On assigne à ce dicton une origine mythologique qu’on fait remonter jusqu’à la fondation d’Athènes. Neptune, irrité que Minerve eût obtenu l’honneur, qu’il lui avait disputé, de donner un nom à cette ville, en maudit les habitants, et les voua au génie des mauvais conseils, pour les punir de ne s’être pas prononcés en sa faveur ; mais la déesse corrigea le maléfice en mettant sous la protection de la fortune toutes les folles entreprises que son peuple adoptif pourrait former, et l’on dit dès lors de ce peuple : Il est plus heureux que sage. Ce qui s’applique aujourd’hui à tout homme qui réussit malgré ses imprudences.
Heureux comme un roi.
Ce bonheur a peut-être existé dans les temps les plus reculés ; mais Dieu sait ce qu’il est aujourd’hui. Il y a peu de malheurs qui ne lui soient préférables, et pourtant existe-t-il quelqu’un qui, une fois dans sa vie, n’ait envié le sort des rois ? — Si, j’étais roi, disait un petit pâtre, je garderais mes moutons à cheval. — Et moi, disait un autre, je mangerais de la soupe à la graisse dans une écuelle de velours. Ils pensaient aux bénéfices de la place et non à ses charges.
Plus heureux qu’un enfant légitime.
On dit aussi heureux comme un bâtard, ce qui est la même chose. Les enfants issus d’unions prohibées sentent, de bonne heure, qu’ils doivent tirer toutes leurs ressources d’eux-mêmes, et ils s’accoutument aussi de bonne heure à faire tous leurs efforts pour échapper à l’état de délaissement et d’humiliation où la société semble vouloir les retenir. Rien ne les détourne de ce but ; leur vie entière est une lutte opiniâtre contre les obstacles ; leurs facultés acquièrent beaucoup de force et d’énergie sous l’impulsion du besoin ; ils finissent par sortir vainqueurs de ces épreuves, et deviennent quelquefois des hommes célèbres. Alors la fortune les adopte et leur donne de grandes destinées. L’histoire dépose de cette vérité, consacrée jusque dans la fable, par l’exemple de tant de dieux et de héros. Bacchus, Hercule, Romulus, etc., avaient une origine entachée de bâtardise.

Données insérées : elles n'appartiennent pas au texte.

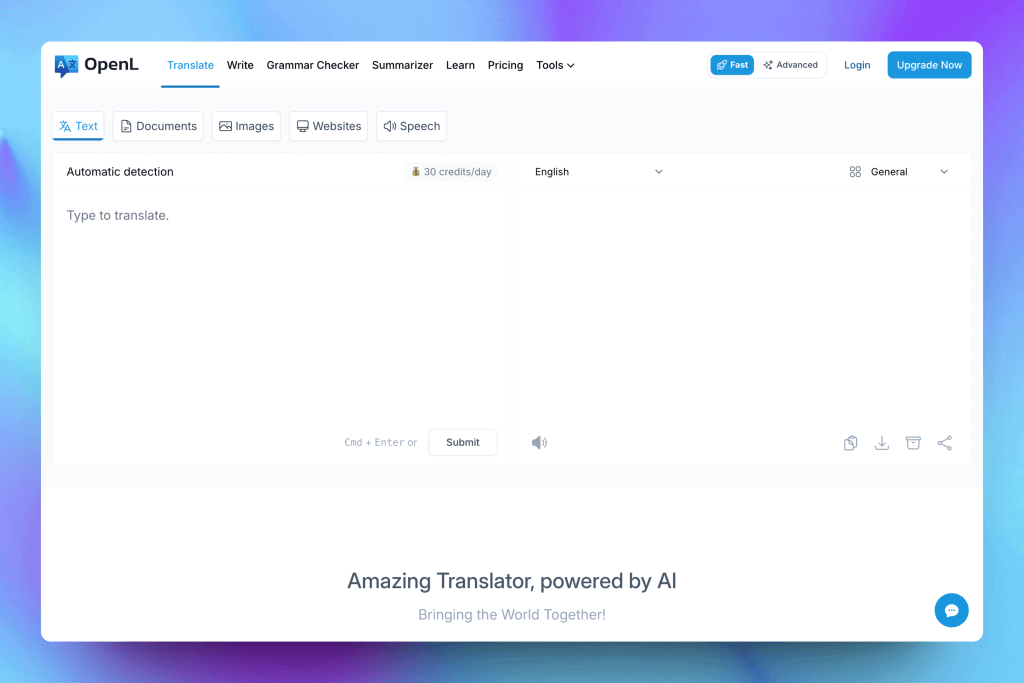Switch to Fast translation mode
The image size is (1024, 683).
(732, 65)

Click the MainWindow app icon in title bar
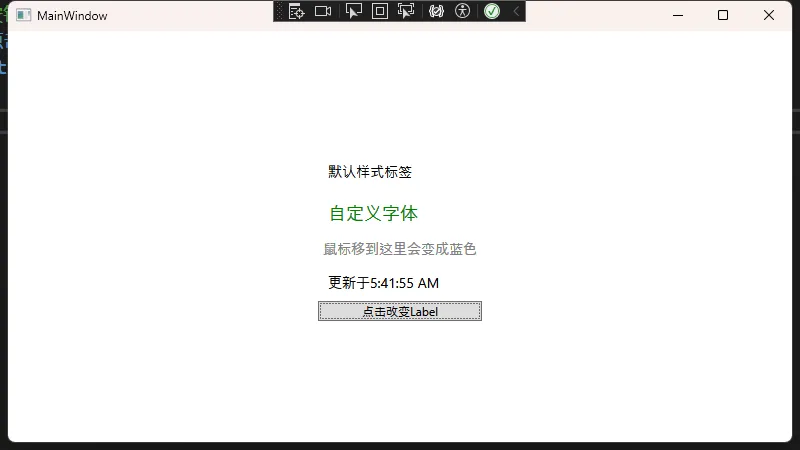click(x=23, y=15)
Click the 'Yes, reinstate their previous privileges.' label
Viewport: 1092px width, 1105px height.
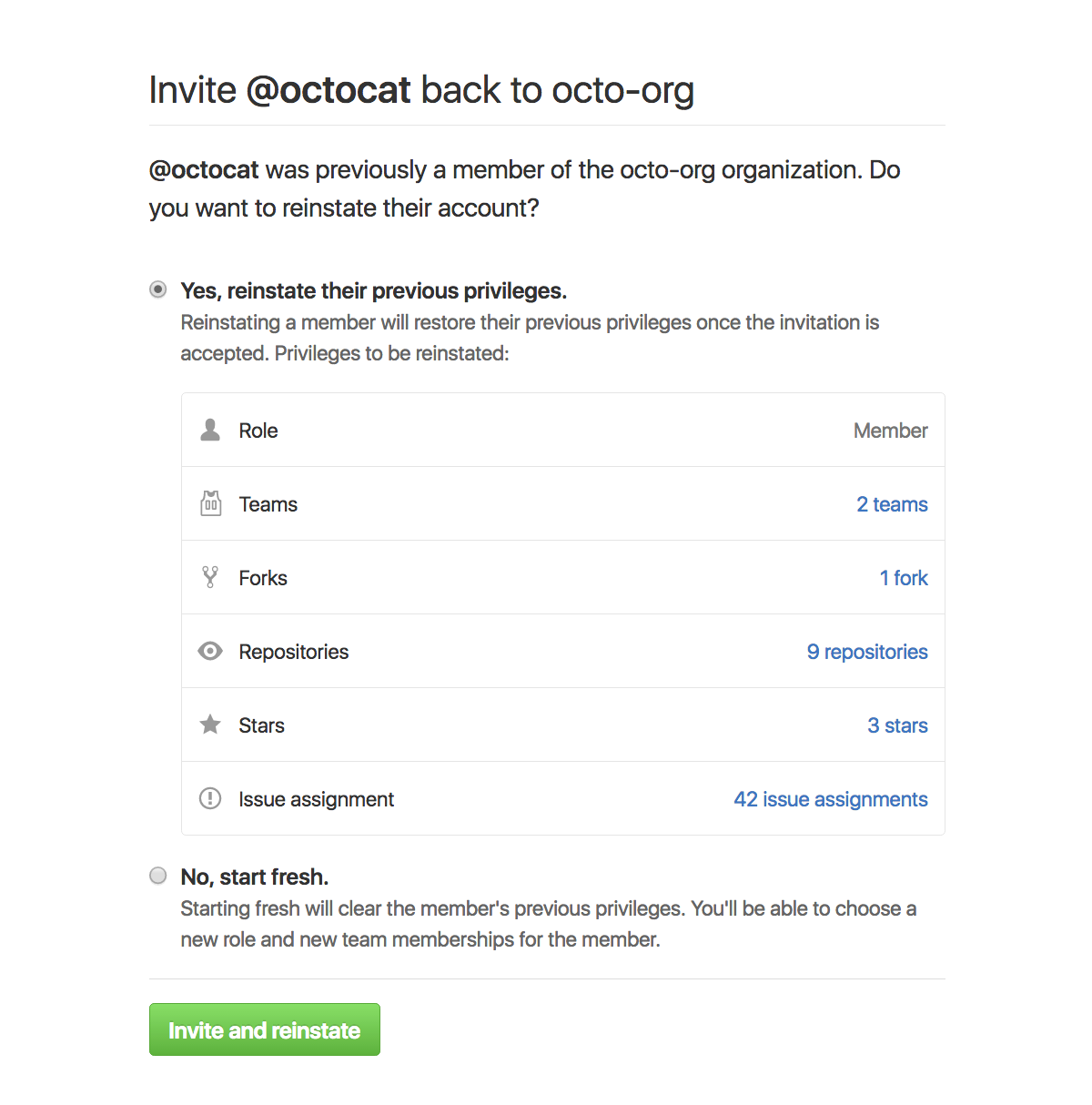click(x=373, y=290)
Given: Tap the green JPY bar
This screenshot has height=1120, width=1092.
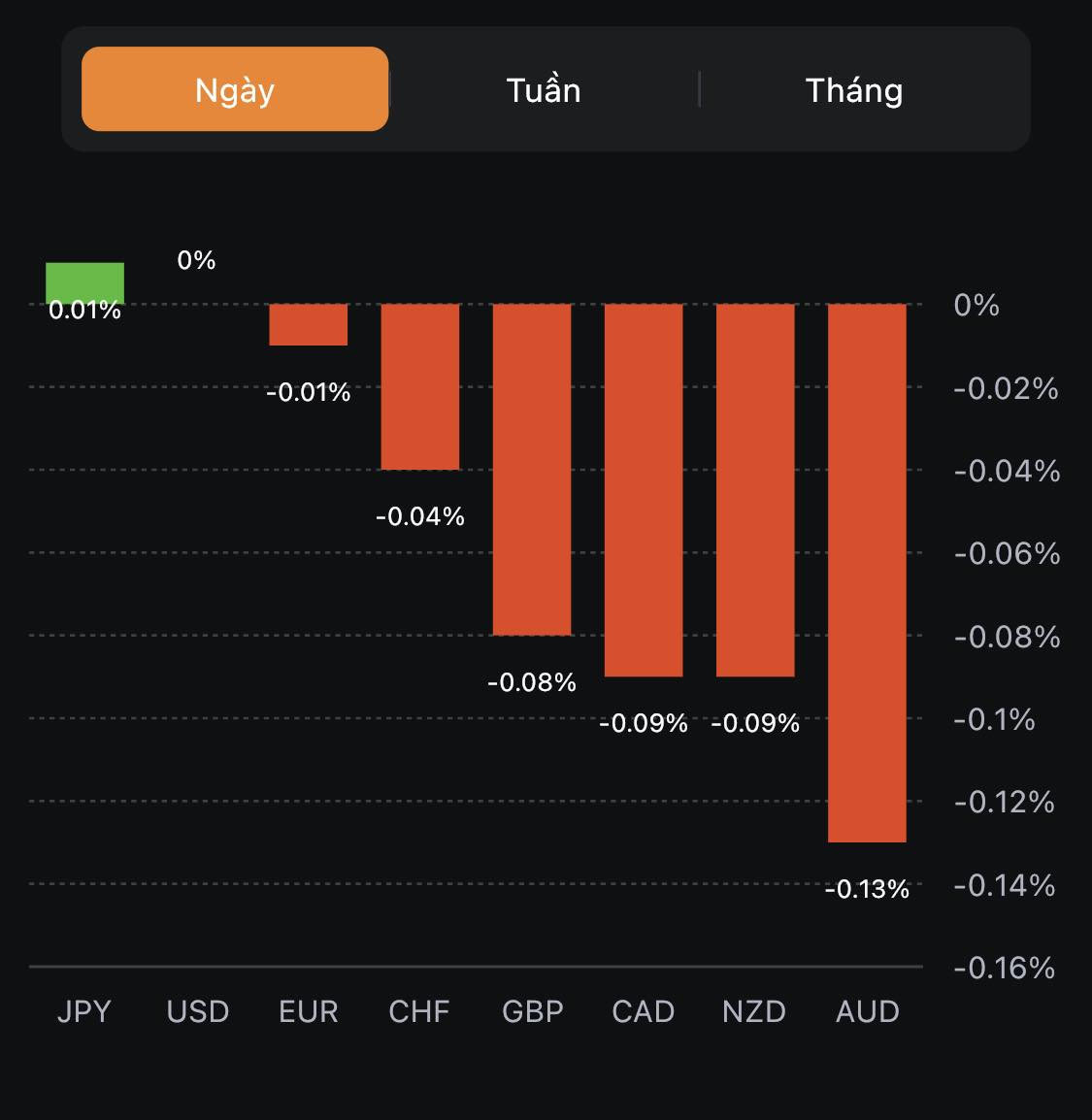Looking at the screenshot, I should (85, 280).
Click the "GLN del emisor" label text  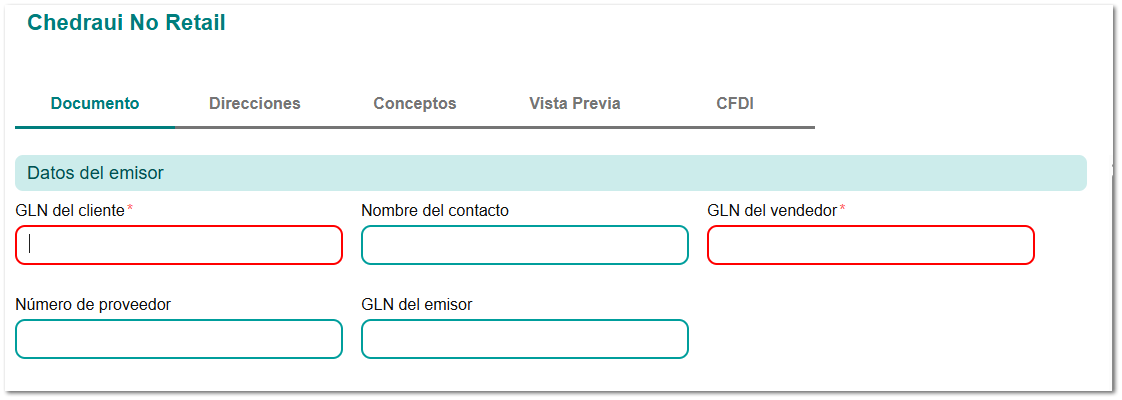(x=417, y=304)
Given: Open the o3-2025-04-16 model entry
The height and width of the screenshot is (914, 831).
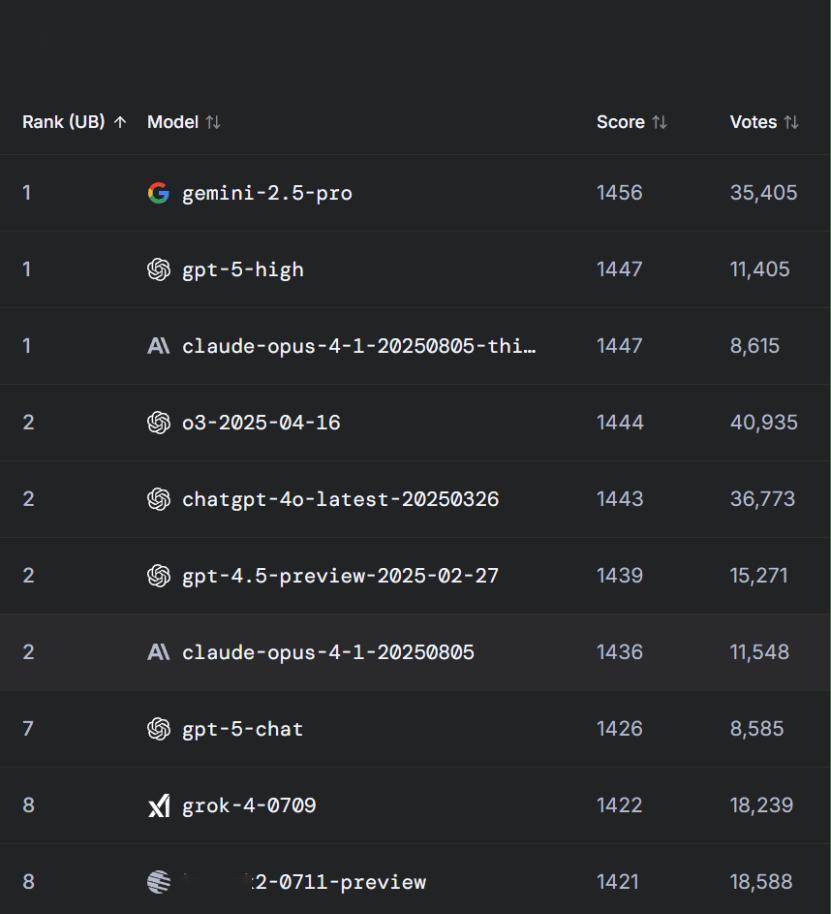Looking at the screenshot, I should point(261,423).
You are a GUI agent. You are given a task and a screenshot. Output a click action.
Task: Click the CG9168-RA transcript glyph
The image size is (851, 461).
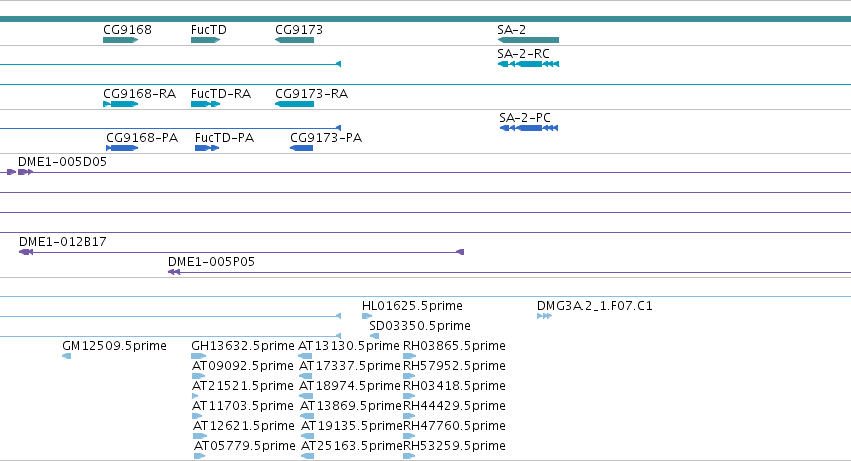coord(120,104)

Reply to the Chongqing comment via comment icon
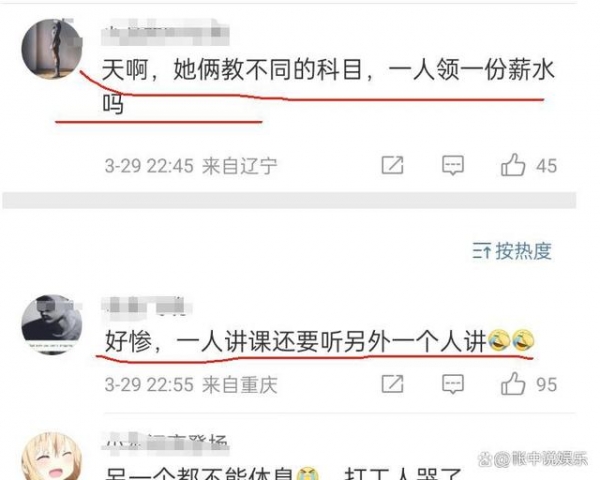point(453,384)
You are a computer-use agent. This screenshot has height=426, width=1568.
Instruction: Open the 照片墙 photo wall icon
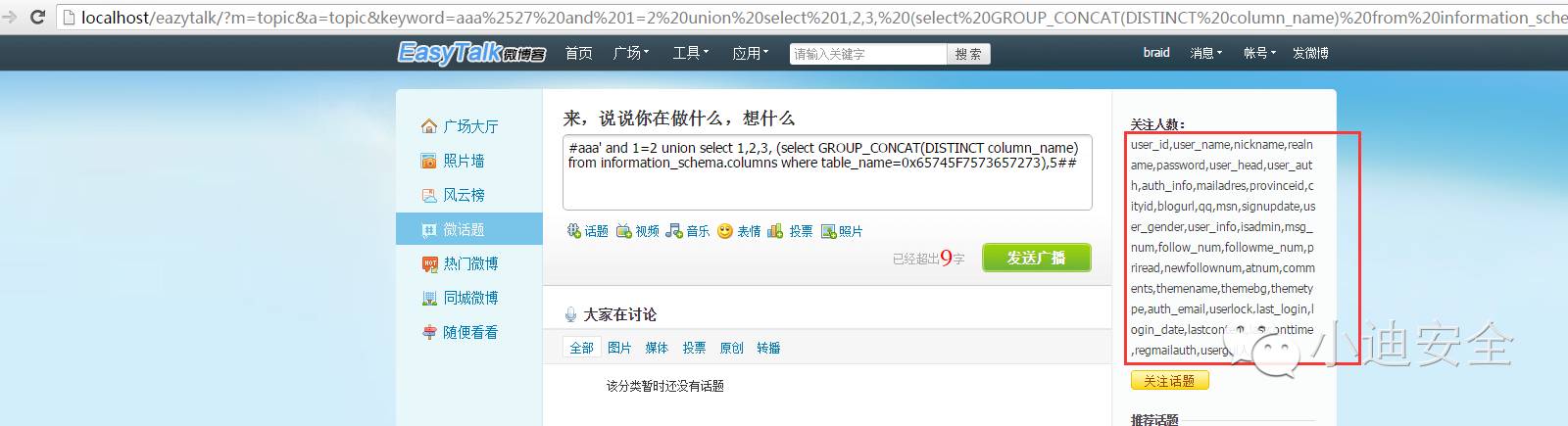(428, 161)
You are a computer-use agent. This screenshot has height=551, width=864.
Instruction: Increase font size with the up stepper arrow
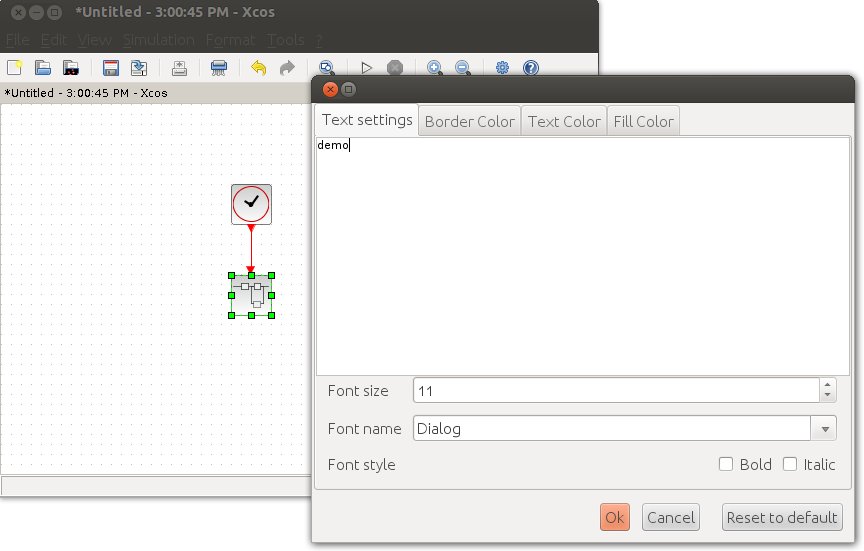click(x=827, y=385)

Il en était de même de Guillaume, qui conquit l’Angleterre ; de Dunois, qui délivra la France, et d’une foule d’autres guerriers illustres, tels que le duc de Vendôme, le duc de Berwich, le maréchal de Saxe, etc. C’est probablement de là que sont nées les deux expressions proverbiales. Il se peut aussi, dit M. A. V. Arnault, que le sens de ces expressions soit venu de ce que, privés de parents, mais exempts de maîtres, les bâtards sont placés, par leur malheur même, plus près de l’indépendance que le commun des hommes. En songeant à ce malheur là plus d’un légitime, impatient du joug, a pu s’écrier : heureux comme un bâtard.
On ne doit appeler personne heureux avant sa mort.
Mot de Solon à Crésus. — « Cet adage semble rouler sur de bien faux principes. On dirait, par une telle maxime, qu’on ne devrait le nom d’heureux qu’à un homme qui le serait constamment depuis sa naissance jusqu’à sa dernière heure. Cette série de moments agréables est impossible par la constitution de nos organes, par celle des éléments, de qui nous dépendons, par celle des hommes, dont nous dépendons davantage : prétendre être toujours heureux est la pierre philosophale de l’ame. C’est beaucoup pour nous de n’être pas longtemps dans un état triste ; mais celui qu’on supposerait avoir toujours joui d’une vie heureuse et qui périrait misérablement, aurait certainement mérité le nom d’heureux jusqu’à sa mort, et on pourrait prononcer hardiment qu’il a été le plus heureux des hommes. Il se peut très bien que Socrate ait été le plus heureux des Grecs, quoique des juges superstitieux et absurdes ou iniques, ou tout cela ensemble, l’aient empoisonné juridiquement, à l’âge de soixante-dix ans, sur le soupçon qu’il croyait un seul Dieu. Cette maxime philosophique tant rebattue, nemo ante obitum felix, paraît donc absolument fausse en tous sens, et si elle signifie qu’un homme heureux peut mourir d’une mort malheureuse, elle ne signifie rien que de trivial. » (Voltaire, Dict. phil., art. Heureux.)
« A mon advis, c’est le vivre heureusement, et non, comme disait Anthisthènes, le mourir heureusement, qui fait l’humaine félicité. » (Montaigne, Ess., liv. iii, c. 2.)